Minutes after the start of the game the West All-Stars found themselves down 20-4 and the East All-Stars maintained the wide margin throughout the first half and early into the second half. East held a 23-point lead at 88–65 with six minutes left in the third quarter. West All-Stars led by Caleb Gervin outscored the East 32–15 in the remainder of the third quarter which finished 103–99.The East and West played even through the fourth quarter, with the West still leading by seven, 127–120 with two minutes left in the game.

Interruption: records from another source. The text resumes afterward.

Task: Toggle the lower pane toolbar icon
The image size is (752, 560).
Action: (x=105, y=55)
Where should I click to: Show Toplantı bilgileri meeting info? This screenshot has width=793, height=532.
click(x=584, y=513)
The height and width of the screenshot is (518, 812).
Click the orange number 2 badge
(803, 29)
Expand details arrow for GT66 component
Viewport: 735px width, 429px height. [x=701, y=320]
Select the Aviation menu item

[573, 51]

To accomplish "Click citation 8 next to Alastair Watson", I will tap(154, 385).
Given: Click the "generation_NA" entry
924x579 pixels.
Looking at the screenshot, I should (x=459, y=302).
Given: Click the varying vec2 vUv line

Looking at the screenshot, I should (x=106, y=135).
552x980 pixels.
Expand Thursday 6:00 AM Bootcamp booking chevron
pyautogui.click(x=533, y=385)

The East then went on a 9–0 run over the next 1:23 to regain the lead at 129–127 with 37 seconds left and this remained until the end of the game as Caleb Gervin missed his game-winning three-point attempt at the buzzer. Former NBA player Armen Gilliam of the Pittsburgh Xplosion was named the MVP of the game with 29 points.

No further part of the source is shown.